5 Tips for Self Care

5 Tips for Self Care

Being well can’t be defined by only one aspect of our life such as “eating right” or “exercising.” It’s so important that you are aware that wellness includes your mind, body, and soul. Sometimes, we wait till we are physically sick or overwhelmed with life’s stressors before we take a moment to breath or ask for help. Taking a moment every day for self-care allows you that second chance to take a deep breath, exhale and reset. Learning how to hit the pause button will help your physical body. It allows you to tap into your food preferences and hunger levels, reduce stress, and take a time out to give back to yourself. All those points are hallmarks of self-care.

Self-care is exactly just that. Taking care of yourself. It looks different for everyone meaning there is no one size fits all solution. Practicing self-care isn’t always easy either.
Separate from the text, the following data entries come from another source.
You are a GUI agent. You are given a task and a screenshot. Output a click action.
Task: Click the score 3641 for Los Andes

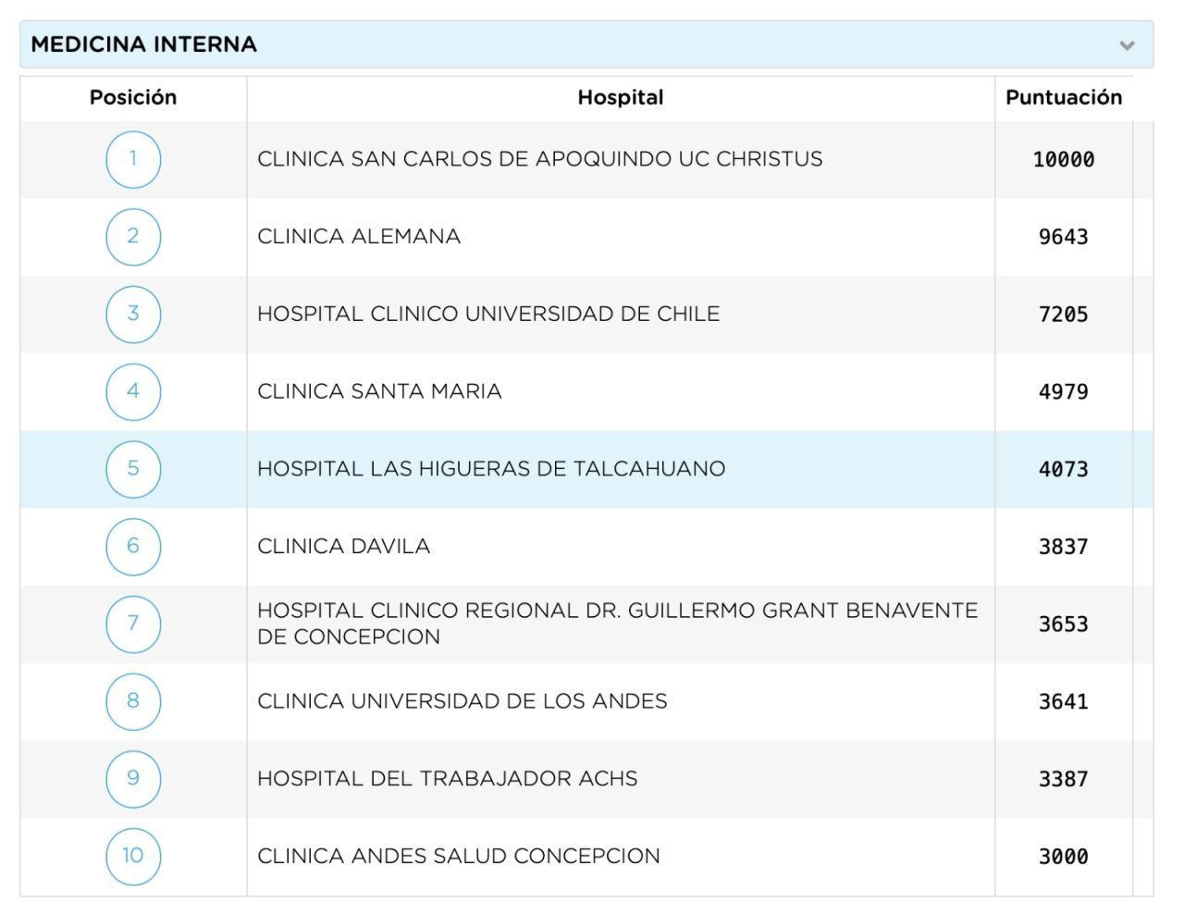[x=1063, y=701]
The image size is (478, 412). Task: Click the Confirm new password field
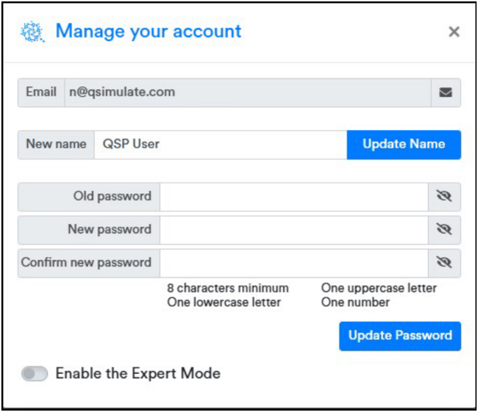[x=294, y=263]
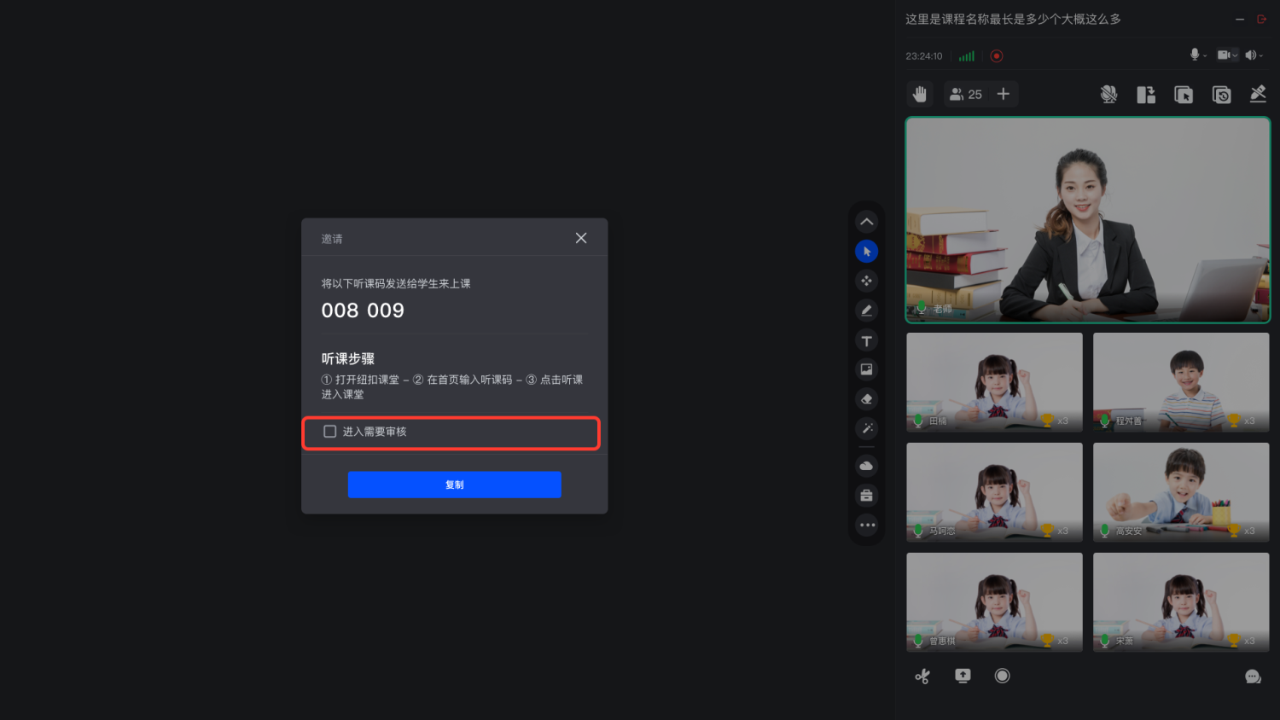1280x720 pixels.
Task: Open the participants list showing 25
Action: click(x=966, y=94)
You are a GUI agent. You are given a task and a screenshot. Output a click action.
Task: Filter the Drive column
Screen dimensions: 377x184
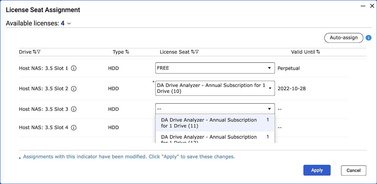39,52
Focus on one of the tips below and allow yourself the opportunity to explore self-care.

1. Self-Awareness and Meditation

Who wants to take a vacation every day that doesn’t cost anything and is within your reach? Try this 5 minutes a Day of Meditation routine to “be in the moment.” This can help you center yourself and allow you to appreciate the things in life that you not realize you could appreciate. It can help reduce anxiety, improve sleep, and allow you to live in the movement – no matter what life is throwing at you.

2. Sleep

Sleep is critical to not just recharge your brain, but also your body. Chronic lack of sleep increases your risk over time for stroke, heart disease, higher blood pressure, accidents, anxiety, depression, and diabetes. You also can’t manage your stress as well day-to-day. Getting enough sleep helps with memory, acknowledging hunger levels, better quality of life, lower stress level, and improved attention span. Try to go to bed 15 minutes earlier than you normally would. Think about your sleep routine and how you can improve it. One of the biggest hurdles for individuals is putting down their electronic devices to let their minds wind down before bed.

3. Movement

Finding movement or exercise that is right for you is important. We all know it’s good for us, but we need to find movements we enjoy and that resonate with us. Daily movement can reduce stress and anxiety and allow you to have a more fulfilling day. You don’t need to have a gym membership to find a routine that works for you. Try a 10-minute seated chair exercise,  yoga video, or opening your hips yoga on YouTube, or go for a walk with your dog or friend.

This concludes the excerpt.